# Your assignment
In how many lines of the data below does the word "avatar" appear? Reply with the number and nothing more.

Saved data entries
╔══
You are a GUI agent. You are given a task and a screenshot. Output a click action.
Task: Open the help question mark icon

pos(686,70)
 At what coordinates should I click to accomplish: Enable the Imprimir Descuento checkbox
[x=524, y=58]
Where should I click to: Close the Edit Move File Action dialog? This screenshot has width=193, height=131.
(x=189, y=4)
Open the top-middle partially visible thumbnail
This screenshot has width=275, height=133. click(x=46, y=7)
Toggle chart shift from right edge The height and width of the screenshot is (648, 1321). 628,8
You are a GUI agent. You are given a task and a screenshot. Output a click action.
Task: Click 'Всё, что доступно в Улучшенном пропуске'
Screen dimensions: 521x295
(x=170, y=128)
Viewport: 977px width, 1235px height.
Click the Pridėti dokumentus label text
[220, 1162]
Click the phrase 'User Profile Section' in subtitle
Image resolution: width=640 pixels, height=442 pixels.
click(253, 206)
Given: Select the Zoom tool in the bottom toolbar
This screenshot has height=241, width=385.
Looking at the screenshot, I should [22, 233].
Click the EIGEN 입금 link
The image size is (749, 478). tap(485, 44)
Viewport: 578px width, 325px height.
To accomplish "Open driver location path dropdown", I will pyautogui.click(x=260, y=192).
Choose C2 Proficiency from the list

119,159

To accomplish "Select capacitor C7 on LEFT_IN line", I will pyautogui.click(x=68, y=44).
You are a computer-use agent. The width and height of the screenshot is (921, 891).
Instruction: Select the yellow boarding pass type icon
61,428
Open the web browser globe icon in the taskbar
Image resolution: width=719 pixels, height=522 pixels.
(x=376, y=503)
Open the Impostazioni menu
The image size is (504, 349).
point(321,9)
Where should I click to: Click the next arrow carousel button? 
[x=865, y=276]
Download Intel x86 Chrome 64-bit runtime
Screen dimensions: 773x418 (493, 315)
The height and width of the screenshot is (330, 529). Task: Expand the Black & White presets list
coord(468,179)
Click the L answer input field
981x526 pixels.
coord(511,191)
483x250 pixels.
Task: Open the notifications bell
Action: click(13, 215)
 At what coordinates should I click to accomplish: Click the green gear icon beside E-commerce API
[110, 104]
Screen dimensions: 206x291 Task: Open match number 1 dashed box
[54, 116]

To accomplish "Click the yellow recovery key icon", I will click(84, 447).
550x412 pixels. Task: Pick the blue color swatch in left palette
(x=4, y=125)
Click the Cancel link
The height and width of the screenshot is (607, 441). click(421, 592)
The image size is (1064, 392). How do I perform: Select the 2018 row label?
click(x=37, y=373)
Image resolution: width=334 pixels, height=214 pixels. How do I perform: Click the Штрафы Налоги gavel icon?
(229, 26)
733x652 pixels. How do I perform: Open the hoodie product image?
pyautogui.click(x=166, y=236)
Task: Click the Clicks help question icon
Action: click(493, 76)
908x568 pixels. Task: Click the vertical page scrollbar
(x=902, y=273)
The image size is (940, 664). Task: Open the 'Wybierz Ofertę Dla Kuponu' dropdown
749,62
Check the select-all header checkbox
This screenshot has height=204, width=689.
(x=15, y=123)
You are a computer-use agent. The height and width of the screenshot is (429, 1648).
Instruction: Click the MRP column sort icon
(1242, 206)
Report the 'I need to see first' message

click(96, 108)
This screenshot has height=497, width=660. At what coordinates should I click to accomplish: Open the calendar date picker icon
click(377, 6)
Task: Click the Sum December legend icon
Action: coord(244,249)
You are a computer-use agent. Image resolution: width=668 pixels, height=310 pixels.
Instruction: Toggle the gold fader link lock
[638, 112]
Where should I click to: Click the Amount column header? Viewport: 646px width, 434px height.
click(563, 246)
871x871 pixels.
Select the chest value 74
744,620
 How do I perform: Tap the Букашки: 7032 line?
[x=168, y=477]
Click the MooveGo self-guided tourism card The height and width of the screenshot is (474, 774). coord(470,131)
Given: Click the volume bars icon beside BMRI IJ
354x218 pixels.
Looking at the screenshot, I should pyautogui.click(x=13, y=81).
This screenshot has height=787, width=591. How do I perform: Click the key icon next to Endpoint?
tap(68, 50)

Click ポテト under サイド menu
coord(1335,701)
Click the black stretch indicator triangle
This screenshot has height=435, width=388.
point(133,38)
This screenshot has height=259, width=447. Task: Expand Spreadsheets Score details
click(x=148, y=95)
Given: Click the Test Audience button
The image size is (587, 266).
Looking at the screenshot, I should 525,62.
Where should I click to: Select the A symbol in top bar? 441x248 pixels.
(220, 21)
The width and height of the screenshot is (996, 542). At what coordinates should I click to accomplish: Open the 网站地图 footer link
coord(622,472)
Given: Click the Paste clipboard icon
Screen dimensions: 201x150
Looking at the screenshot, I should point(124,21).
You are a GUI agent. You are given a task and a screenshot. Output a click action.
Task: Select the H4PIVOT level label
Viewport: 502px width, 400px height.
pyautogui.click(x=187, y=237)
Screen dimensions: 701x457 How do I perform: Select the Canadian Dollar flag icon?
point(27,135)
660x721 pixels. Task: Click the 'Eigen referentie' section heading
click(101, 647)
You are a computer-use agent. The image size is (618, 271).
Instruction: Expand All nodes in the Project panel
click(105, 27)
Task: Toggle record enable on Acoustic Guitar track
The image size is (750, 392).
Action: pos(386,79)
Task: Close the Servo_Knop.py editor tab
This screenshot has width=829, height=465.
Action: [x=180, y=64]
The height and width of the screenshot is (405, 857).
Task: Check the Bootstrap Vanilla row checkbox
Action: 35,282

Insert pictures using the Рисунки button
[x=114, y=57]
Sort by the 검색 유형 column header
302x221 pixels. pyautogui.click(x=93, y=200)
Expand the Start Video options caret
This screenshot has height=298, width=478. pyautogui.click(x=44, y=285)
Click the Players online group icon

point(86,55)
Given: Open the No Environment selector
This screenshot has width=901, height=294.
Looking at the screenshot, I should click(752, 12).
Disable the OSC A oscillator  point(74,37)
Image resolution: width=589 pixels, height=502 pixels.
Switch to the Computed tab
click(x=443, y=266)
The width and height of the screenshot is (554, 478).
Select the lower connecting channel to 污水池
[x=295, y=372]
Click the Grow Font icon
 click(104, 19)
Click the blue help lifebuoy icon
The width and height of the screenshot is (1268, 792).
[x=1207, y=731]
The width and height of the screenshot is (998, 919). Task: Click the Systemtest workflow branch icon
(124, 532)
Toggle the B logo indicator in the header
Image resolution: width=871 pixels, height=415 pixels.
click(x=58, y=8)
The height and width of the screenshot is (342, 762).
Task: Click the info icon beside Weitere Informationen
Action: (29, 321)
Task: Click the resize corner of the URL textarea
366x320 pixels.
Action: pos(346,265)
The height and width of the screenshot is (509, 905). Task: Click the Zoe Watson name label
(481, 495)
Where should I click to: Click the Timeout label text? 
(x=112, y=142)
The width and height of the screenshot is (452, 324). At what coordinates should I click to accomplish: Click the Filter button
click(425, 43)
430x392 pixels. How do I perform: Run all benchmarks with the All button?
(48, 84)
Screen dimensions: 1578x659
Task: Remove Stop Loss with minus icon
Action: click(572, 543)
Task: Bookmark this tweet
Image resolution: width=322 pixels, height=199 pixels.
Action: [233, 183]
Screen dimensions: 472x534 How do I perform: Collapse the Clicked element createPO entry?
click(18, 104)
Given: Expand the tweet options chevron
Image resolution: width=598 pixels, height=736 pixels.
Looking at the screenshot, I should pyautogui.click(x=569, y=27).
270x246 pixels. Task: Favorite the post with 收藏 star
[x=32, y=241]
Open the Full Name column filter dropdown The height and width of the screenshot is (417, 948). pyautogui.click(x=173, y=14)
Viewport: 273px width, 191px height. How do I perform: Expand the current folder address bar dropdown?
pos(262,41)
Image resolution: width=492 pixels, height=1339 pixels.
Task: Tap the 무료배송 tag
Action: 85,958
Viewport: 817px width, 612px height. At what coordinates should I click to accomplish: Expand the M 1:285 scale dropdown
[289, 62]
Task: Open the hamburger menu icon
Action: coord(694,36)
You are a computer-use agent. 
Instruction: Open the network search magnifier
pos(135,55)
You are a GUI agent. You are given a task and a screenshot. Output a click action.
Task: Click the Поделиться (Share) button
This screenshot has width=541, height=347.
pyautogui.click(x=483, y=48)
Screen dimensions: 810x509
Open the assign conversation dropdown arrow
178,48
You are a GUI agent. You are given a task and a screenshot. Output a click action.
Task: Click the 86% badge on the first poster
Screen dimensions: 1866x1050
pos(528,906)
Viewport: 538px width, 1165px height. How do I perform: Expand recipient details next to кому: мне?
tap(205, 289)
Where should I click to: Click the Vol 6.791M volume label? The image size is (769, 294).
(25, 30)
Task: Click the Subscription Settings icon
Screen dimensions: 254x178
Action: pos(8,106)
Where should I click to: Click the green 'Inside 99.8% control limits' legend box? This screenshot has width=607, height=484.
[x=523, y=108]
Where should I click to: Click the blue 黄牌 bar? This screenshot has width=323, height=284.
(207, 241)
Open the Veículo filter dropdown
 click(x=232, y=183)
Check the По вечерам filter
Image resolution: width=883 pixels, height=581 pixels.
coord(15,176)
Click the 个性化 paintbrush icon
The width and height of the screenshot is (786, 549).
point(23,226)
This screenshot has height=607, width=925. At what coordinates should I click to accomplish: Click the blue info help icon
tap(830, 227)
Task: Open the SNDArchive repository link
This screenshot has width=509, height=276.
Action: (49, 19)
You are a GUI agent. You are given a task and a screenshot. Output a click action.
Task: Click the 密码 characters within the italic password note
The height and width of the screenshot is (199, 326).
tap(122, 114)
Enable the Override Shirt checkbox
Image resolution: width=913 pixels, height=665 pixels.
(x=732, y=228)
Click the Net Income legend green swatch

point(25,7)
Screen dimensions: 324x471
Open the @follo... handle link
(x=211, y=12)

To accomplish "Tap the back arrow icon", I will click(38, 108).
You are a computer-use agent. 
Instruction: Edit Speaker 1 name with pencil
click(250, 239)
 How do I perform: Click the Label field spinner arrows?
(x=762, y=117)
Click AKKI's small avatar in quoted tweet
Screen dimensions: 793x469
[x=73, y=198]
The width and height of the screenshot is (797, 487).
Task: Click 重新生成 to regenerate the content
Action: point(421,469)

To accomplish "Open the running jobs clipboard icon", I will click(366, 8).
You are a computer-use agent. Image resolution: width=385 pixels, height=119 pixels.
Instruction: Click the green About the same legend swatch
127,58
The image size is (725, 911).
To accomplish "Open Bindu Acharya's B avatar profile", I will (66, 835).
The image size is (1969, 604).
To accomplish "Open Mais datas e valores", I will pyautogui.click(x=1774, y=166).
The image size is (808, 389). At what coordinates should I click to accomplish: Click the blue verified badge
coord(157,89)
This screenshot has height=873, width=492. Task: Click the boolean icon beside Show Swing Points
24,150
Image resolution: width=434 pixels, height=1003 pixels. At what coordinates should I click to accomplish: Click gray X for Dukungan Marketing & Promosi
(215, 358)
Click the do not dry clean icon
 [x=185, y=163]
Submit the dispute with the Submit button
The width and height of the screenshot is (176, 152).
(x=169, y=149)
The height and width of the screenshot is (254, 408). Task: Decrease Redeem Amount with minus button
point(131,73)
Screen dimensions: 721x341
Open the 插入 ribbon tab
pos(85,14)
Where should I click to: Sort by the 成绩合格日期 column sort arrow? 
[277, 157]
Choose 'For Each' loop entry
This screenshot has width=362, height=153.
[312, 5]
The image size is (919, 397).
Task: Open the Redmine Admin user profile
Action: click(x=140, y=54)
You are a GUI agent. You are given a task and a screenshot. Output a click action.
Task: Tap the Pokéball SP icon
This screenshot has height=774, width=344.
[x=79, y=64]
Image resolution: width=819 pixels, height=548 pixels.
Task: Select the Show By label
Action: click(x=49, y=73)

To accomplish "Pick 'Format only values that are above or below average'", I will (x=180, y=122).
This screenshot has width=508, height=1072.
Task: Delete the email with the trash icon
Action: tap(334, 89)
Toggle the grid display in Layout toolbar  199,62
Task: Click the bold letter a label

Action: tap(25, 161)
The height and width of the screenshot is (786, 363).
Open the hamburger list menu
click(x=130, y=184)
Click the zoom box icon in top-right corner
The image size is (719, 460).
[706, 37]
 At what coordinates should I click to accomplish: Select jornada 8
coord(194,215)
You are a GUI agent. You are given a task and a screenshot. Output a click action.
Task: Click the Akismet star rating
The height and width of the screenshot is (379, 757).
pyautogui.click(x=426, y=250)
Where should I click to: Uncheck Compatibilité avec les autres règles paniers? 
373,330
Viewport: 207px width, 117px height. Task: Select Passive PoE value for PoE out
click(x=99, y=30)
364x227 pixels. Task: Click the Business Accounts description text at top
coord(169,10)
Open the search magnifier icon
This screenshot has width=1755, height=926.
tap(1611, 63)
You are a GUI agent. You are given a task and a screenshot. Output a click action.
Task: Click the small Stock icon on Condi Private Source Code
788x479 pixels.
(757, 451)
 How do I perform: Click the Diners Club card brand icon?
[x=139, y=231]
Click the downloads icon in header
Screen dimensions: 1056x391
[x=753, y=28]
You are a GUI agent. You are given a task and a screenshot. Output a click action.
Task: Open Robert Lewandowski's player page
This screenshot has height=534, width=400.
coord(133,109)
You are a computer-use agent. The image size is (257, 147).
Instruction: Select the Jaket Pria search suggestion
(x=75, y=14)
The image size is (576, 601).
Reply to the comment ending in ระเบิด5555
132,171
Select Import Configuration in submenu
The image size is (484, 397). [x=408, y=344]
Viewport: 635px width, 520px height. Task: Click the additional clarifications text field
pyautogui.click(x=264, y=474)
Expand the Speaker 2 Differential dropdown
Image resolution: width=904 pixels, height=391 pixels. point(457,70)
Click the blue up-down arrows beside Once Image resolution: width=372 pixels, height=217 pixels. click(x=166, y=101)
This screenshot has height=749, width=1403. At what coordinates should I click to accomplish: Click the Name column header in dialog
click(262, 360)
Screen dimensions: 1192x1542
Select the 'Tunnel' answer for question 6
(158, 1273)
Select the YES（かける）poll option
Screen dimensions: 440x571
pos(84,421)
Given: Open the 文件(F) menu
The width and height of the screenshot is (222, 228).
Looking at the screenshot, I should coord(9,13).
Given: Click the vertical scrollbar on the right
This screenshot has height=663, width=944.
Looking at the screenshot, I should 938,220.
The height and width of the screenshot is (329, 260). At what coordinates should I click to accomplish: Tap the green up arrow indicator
╚══
# Expected output
2